Copy, pictures aside: the lines below from the one that holds "Task: Open the Biomedical ranking link" through the final line of the listing, both ends included, exactly as they are and nothing else.
--
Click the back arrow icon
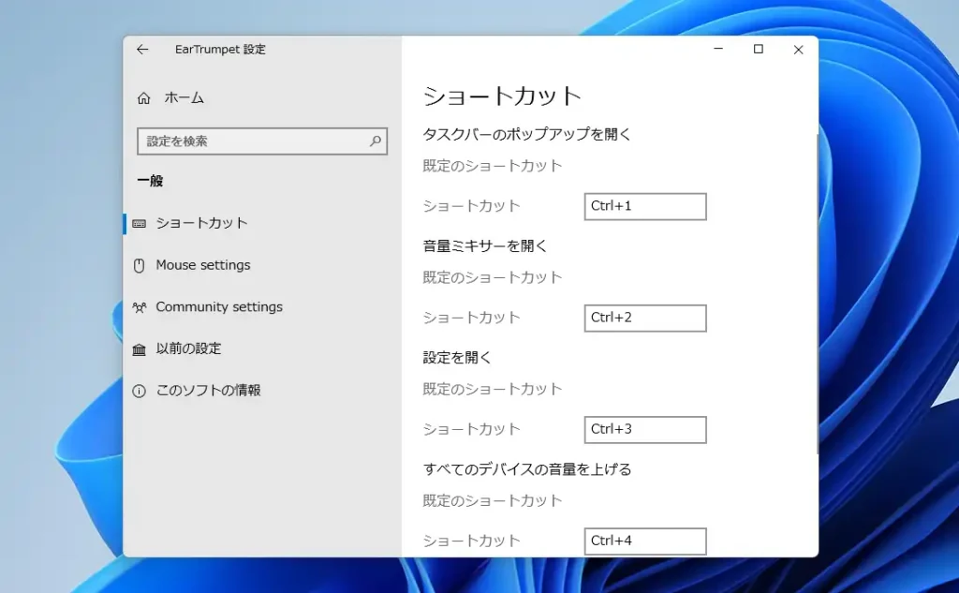 pyautogui.click(x=141, y=50)
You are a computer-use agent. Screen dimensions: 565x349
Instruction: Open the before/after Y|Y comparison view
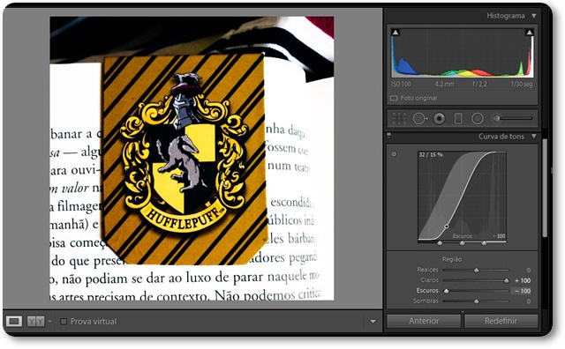[x=35, y=321]
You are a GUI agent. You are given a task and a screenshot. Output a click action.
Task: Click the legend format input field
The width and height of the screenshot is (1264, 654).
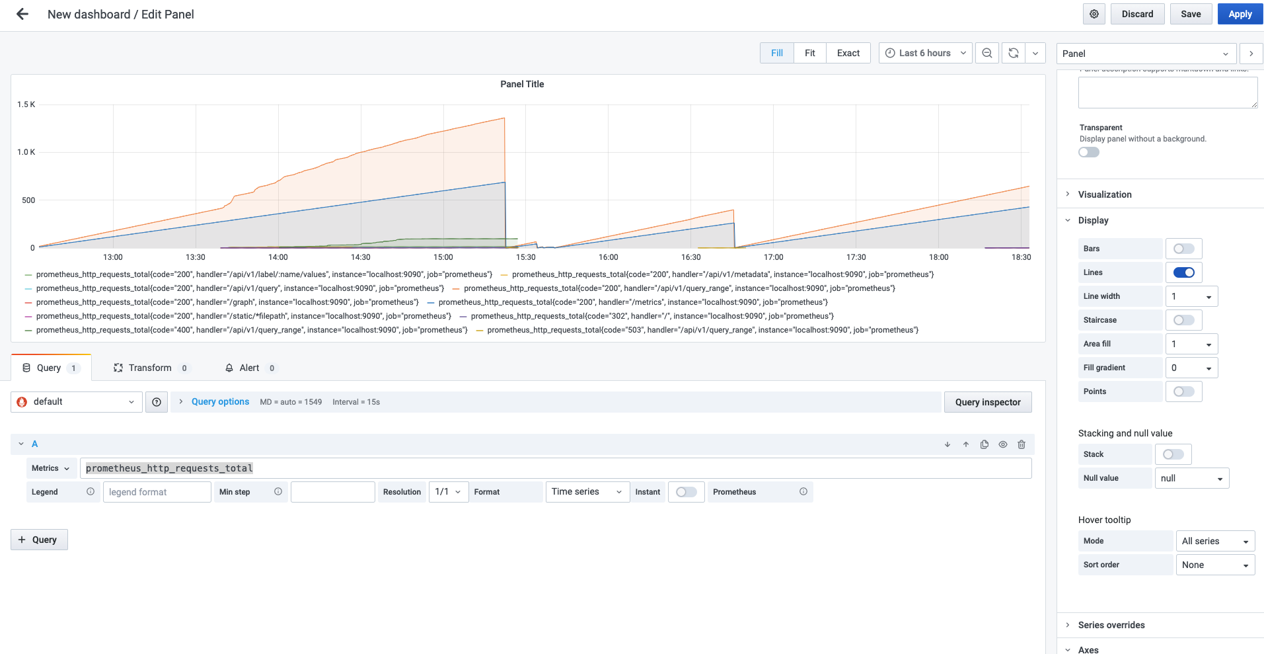click(x=157, y=492)
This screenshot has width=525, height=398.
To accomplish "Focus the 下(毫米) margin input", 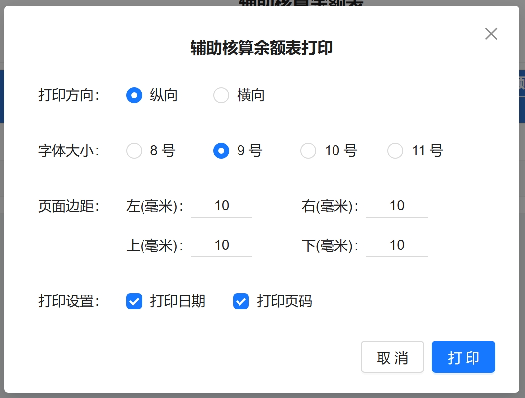I will click(397, 246).
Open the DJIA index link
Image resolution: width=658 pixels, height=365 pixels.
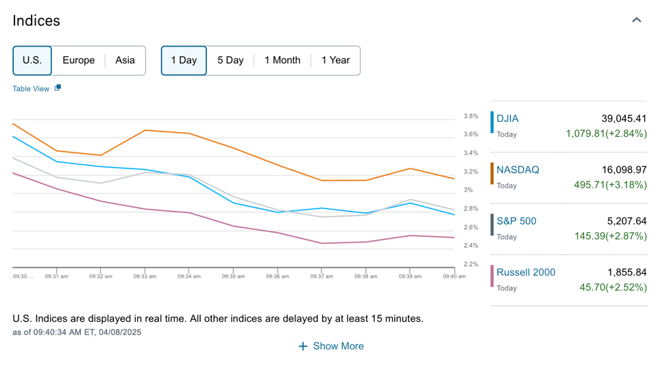(x=507, y=118)
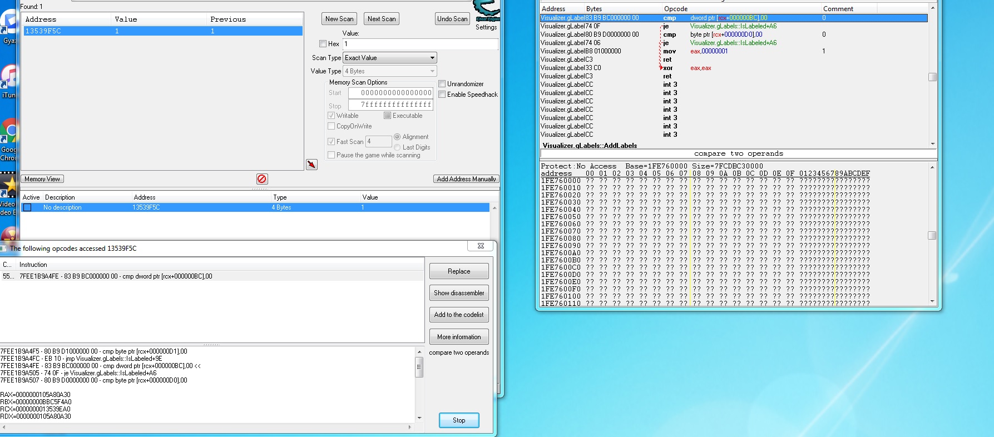Click scroll-up arrow in the hex dump pane
This screenshot has width=994, height=437.
pos(933,167)
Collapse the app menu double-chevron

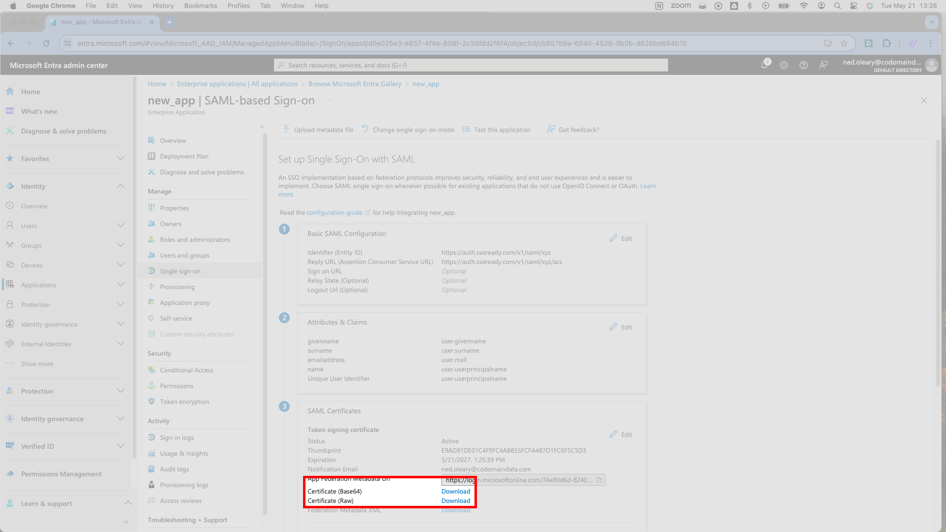(262, 127)
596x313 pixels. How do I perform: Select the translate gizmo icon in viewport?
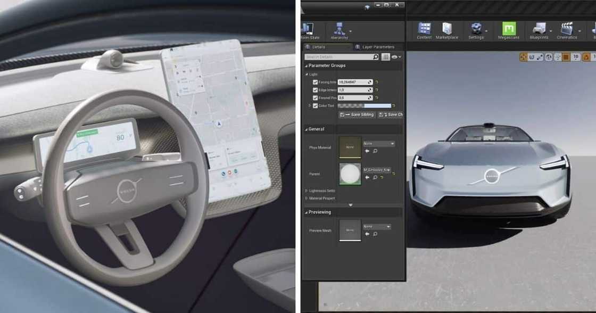click(x=523, y=57)
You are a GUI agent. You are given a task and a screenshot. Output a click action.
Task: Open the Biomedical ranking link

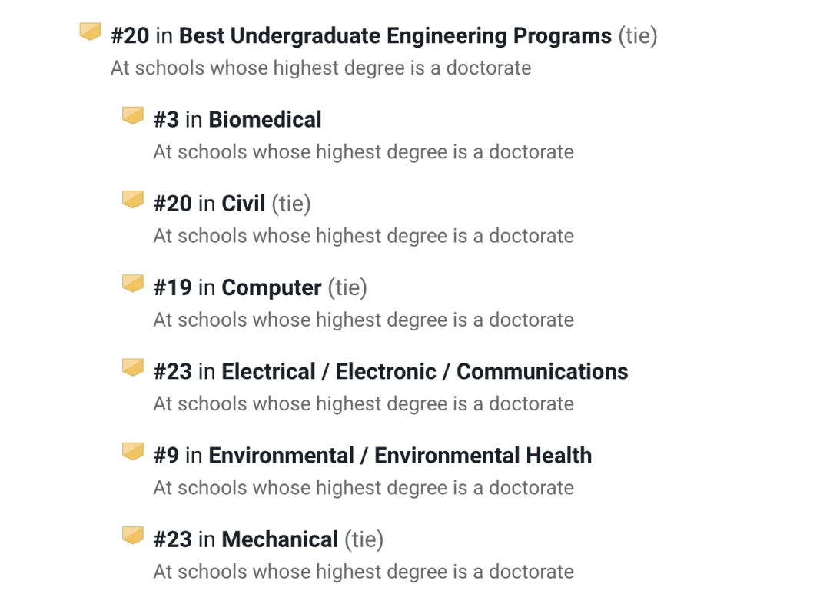265,120
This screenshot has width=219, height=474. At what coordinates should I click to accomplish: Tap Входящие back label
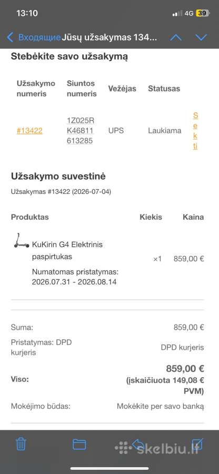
--
#### Answer to the problem
Task: Open the Biomedical ranking link

265,120
This screenshot has width=219, height=474. At what coordinates should I click to accomplish: Tap Входящие back label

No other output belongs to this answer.